Some professors join fight against proposed Internet law
Cara Schenkel |
Thursday, December 1, 2011
Critics allege the law will allow the gov’t to censor the internet.Georgetown Law professors are lending their voices to the outcry against a proposed Internet regulation law in Congress.
Two bills, one in the Senate and one in the House, are currently pending, both aiming to stop Internet piracy. The House bill is the Stop Online Piracy Act, or SOPA. The Senate bill is the Protect IP Act.
SOPA would allow the United States to go after offshore websites that offer copyright-infringing material. The government would be able to target the sites and get them taken down, a virtual death penalty of sorts, according to technology website CNET.com.
The earlier Senate Act, Protect IP, is similar, also targeting these “rogue,” copyright-infringing websites.
Supporters of these acts say the government needs to step up the enforcement of intellectual property. Writing in Forbes, tech company owner Frank Sola said, “Just as we seek to protect our borders from illegal intrusion, the time to address intrusion by those dedicated to infringing activities using the Internet is long overdue.”
Hundreds of professors in the United States have, however, spoken out against the bill, including some here at Georgetown Law. These opponents to PROTECT-IP and SOPA argue it has several main flaws: It will unacceptably redefine “the standard for copyright infringement on the Internet.”

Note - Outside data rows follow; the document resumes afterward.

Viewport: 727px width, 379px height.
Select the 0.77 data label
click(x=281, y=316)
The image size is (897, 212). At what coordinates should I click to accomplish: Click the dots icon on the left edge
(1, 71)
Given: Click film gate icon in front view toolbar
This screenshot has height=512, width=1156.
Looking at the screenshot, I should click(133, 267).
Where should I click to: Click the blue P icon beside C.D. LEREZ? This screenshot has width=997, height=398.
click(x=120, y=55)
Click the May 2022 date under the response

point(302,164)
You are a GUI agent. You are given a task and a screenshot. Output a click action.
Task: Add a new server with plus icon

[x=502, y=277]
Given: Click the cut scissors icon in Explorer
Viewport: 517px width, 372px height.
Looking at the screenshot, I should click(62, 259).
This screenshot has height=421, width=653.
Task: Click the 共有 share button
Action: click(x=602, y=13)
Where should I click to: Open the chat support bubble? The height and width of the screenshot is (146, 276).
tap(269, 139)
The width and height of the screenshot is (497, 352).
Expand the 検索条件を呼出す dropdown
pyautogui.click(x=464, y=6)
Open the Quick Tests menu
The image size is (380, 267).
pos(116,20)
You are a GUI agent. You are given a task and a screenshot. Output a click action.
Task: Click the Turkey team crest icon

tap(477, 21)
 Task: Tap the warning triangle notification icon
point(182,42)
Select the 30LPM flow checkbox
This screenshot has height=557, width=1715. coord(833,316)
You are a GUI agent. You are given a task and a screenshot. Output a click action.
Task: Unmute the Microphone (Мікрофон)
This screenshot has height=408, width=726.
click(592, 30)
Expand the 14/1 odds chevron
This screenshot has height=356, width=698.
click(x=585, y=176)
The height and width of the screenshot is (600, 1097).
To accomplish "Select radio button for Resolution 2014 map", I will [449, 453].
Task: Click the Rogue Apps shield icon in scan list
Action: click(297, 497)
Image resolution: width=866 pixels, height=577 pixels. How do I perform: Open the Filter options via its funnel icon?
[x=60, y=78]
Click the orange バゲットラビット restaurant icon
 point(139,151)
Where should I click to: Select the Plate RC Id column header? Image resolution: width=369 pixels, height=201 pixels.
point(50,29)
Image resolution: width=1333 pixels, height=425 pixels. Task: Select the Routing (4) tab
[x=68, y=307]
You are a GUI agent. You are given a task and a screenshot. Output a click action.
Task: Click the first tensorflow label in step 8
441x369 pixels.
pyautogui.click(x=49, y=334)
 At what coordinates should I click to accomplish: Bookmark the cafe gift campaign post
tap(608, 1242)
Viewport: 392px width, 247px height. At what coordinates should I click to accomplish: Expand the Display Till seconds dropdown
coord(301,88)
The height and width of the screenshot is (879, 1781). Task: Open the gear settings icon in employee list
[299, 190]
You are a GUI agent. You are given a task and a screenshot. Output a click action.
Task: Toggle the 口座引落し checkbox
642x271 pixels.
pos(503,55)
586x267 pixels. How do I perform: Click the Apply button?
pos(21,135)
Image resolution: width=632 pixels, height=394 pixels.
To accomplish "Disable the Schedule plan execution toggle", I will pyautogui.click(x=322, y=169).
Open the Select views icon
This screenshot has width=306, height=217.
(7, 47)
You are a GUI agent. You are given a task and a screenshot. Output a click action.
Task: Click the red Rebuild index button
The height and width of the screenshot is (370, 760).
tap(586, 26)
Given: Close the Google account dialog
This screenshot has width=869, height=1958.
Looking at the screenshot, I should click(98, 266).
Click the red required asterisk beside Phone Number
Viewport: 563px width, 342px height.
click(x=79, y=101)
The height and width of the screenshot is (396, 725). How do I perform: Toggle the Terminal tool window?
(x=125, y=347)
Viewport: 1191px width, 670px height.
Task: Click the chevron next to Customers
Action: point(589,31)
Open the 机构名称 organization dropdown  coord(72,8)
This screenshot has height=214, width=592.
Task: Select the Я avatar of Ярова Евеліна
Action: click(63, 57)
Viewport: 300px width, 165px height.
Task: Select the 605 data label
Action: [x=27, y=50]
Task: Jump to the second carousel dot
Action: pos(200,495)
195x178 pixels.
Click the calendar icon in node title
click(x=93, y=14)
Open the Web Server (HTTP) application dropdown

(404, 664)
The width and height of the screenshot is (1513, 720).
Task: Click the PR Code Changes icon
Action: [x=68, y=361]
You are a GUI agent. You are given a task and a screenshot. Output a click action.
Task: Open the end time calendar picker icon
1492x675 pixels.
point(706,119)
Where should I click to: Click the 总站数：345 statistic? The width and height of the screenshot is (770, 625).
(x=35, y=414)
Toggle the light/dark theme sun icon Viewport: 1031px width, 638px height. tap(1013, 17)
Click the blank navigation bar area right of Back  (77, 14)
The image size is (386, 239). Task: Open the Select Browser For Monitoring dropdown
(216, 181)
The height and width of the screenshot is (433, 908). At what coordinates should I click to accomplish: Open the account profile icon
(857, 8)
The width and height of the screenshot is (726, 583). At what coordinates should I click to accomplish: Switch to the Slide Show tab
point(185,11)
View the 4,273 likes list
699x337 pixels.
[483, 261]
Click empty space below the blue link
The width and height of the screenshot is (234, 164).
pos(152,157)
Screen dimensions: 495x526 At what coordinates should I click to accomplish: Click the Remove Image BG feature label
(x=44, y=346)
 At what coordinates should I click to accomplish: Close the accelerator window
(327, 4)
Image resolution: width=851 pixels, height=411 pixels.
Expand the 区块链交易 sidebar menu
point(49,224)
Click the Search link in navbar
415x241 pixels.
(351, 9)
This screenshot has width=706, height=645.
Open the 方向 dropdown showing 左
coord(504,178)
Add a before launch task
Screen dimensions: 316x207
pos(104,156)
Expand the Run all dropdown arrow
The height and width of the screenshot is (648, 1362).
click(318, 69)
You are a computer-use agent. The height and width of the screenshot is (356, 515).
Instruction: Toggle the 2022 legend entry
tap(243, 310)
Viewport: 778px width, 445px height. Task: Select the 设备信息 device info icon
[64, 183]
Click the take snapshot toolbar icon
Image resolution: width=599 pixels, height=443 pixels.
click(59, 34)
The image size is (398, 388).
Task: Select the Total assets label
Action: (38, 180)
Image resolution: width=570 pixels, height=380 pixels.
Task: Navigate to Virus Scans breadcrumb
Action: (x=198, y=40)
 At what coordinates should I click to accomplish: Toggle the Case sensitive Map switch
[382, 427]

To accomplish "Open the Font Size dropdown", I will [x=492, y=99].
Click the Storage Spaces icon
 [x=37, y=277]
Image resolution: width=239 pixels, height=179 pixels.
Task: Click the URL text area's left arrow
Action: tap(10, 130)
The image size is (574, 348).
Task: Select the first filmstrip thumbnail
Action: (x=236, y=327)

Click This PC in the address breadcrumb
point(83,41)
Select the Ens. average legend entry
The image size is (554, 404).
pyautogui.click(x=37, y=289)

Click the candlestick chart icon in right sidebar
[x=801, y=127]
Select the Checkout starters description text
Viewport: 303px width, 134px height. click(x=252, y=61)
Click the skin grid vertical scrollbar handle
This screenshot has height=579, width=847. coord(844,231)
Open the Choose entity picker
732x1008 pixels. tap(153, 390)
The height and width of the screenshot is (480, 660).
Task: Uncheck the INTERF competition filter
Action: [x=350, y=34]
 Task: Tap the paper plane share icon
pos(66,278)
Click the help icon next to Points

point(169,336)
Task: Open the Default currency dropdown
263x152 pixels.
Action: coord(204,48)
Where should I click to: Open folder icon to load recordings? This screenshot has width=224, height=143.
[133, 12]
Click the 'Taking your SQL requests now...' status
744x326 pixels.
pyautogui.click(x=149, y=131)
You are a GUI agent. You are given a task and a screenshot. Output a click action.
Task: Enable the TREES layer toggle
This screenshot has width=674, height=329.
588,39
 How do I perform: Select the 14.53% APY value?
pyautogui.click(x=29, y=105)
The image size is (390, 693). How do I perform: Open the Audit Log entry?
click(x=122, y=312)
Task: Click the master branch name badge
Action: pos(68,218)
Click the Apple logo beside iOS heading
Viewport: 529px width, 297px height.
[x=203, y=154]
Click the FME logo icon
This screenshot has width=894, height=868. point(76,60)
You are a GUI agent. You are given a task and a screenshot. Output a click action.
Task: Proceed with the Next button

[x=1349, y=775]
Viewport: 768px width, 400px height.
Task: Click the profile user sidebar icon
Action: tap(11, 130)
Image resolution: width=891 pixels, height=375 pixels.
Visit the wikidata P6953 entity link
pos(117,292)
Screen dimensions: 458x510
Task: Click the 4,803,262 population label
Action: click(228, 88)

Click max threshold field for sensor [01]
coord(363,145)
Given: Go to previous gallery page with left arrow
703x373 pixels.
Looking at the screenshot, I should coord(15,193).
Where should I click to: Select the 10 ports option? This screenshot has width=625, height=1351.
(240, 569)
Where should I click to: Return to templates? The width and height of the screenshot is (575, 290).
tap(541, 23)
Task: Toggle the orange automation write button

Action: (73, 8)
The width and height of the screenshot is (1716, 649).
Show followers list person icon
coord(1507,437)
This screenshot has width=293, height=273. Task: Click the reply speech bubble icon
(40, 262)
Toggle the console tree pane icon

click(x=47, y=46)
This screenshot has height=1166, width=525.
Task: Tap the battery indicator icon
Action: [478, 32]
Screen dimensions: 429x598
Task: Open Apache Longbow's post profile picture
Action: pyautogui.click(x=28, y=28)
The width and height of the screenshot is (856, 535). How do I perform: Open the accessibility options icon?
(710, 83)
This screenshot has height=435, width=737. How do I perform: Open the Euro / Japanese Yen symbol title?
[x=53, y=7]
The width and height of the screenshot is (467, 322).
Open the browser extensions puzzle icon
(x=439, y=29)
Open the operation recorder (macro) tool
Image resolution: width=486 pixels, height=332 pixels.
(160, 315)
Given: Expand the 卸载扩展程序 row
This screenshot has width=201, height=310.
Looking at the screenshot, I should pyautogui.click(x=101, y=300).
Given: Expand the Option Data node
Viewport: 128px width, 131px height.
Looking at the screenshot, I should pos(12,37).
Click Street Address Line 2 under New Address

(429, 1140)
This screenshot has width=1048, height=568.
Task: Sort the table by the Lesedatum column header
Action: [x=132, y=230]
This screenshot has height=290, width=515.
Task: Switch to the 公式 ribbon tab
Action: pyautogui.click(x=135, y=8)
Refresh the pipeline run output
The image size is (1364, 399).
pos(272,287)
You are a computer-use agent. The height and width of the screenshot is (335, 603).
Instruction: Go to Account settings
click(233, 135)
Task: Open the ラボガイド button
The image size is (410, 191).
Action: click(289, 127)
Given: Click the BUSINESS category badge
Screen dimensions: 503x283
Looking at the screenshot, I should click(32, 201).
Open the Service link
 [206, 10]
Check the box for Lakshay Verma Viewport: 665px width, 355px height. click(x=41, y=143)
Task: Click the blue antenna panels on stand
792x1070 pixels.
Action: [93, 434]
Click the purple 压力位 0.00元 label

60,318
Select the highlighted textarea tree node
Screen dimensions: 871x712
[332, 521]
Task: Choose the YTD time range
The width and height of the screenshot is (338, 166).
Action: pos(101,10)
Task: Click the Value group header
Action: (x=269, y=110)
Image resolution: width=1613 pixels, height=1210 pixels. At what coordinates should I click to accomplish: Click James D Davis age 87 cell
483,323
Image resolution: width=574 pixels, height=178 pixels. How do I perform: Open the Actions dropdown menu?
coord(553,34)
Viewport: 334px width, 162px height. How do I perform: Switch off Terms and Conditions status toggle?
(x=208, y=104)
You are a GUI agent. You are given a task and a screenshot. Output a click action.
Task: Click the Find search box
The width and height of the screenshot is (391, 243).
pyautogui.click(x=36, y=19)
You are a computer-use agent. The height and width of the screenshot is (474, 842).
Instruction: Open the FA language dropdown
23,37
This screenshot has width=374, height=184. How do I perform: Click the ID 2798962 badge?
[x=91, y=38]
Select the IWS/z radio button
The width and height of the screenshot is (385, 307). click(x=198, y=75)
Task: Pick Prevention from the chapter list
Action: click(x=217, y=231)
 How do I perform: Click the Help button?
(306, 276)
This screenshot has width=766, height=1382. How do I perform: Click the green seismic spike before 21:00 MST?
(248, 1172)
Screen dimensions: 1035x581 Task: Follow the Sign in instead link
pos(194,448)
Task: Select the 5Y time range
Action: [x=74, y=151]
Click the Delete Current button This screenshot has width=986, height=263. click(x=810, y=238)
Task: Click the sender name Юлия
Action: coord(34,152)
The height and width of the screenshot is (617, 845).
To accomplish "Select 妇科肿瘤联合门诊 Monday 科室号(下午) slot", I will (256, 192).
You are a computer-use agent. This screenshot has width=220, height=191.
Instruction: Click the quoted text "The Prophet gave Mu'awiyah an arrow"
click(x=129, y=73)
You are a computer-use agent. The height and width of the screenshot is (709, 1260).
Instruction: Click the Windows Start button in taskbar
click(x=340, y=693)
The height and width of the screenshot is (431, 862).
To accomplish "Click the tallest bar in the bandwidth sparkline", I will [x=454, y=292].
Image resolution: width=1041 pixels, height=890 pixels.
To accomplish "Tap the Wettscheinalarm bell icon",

It will “Allow the government to block Internet access to any web site that “facilitated” copyright or trademark infringement – a term that the Department of Justice currently interprets to require nothing more than having a link on a web page to another site that turns out to be infringing.” And it will “Allow any private copyright or trademark owner to interfere with the ability of web sites to host advertising or charge purchases to credit cards, putting enormous obstacles in the path of electronic commerce.”
Georgetown Law Professor Rebecca Tushnet signed a letter to the House of Represenatives - along with more than 100 other professors. She takes issue with both the structure and content of the proposed bill.
“This is a disastrously badly written bill that creates vast new uncertainties for many participants online, from payment systems to users who might not know when or why the sites they use suddenly disappear,” she said. “The law creates a new category of sites ‘dedicated to theft of U.S. property’ without defining that category, and allows private parties to cut off support to those sites by threatening third parties (such as credit card companies) without having to prove their cases in court.
“It does so, not incidentally, even though many of the sites may be directly amenable to process in the US; the law is not written, as its supporters claim, so that these new remedies apply only where it’s not possible to obtain jurisdiction over an allegedly infringing site.”
Georgetown Law Professor Julie E. Cohen also signed this letter.
The professors opposing these bills also raise Constitutional arguments against the bill.
The letter to the House of Representatives challenges what it says is a lack of due process for those targeted by the bill.
“By failing to guarantee the challenged web sites notice or an opportunity to be heard in court before their sites are shut down, SOPA represents the most ill-advised and destructive intellectual property legislation in recent memory,” the letter says.
Further, the letter alleges First Amendment violations, by allowing speech to be suppressed without the proper protections as guaranteed by the Constitution.
PROTECT-IP has been passed in committee, but is on hold in the Senate. SOPA is still being discussed in the House Judiciary Committee and is scheduled for further markup in December.